Read More: What the Ozempic Obsession Misses About Food and Health

The reason might have something to do with differences between mice and men. Scientists rely heavily on mouse models to understand how things like GIP and GLP-1 work in living organisms, but it turns out that GIP receptors are different in human cells. While the genetic sequences for the GLP-1 receptors in mice and humans are identical, the sequences for GIP receptors in the two species are not. That’s an issue, since the most efficient way to understand how GIP works is to study human versions of the receptors in mice. “All of the data looking at tirzepatide from a mechanistic standpoint has been done mostly in mouse models,” says Campbell. “So we thought it was important for researchers to know that there are confounding variables.”

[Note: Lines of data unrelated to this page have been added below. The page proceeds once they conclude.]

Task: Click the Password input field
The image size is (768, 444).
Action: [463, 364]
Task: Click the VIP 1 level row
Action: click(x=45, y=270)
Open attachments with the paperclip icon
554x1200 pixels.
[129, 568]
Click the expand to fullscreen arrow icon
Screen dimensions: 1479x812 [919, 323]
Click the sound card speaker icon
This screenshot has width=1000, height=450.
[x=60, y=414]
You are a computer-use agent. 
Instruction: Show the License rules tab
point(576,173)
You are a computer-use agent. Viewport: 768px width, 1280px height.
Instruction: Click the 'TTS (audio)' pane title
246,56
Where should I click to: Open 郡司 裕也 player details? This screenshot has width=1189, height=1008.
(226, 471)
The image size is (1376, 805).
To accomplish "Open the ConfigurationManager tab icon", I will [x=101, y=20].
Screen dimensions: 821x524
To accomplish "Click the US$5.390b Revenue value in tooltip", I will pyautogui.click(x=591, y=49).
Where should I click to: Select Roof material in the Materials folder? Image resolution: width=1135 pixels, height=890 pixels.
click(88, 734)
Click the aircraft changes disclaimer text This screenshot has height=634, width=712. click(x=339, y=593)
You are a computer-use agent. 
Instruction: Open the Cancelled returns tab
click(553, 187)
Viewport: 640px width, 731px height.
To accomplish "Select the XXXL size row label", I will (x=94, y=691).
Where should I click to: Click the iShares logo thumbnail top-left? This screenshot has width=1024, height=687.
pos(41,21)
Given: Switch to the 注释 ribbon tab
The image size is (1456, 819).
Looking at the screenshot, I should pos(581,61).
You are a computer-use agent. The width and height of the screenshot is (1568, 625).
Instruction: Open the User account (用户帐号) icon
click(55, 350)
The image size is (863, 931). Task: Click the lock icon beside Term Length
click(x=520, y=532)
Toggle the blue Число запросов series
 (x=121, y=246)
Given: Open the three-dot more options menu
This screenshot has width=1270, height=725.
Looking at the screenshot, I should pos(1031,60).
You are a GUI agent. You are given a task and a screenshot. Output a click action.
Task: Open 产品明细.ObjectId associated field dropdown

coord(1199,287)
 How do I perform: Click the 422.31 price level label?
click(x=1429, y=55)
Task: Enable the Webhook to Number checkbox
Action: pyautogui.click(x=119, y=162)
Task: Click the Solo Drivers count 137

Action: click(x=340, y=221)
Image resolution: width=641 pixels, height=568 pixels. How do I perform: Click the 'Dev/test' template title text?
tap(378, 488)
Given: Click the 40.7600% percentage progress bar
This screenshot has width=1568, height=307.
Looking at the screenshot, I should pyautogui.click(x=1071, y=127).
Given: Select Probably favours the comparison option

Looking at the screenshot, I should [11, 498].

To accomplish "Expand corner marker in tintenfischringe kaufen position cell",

The studies are an intriguing first step to answering questions about whether the latest class of GLP-1-based diabetes and weight-loss drugs could be more effective if combined with GIP-based medicines. More studies would be needed to explore whether targeting not just one, but several processes involved in insulin production and weight might be more effective. If that were the case, then “physicians would have different tools that give them more options to treat people,” says Campbell.

“This study shows that for insulin secretion, which is a major biological action for glucose control, it looks like GIP is very, very important,” he says. Taking that scientific hint, Campbell hopes to build on these findings by studying GLP-1 and GIP in a larger number of human cell samples. And because the volunteers in the current trial represented a range of BMIs but did not have diabetes, he says it’s important to also include cells from people with that condition to better isolate the most efficient way to control blood sugar and weight.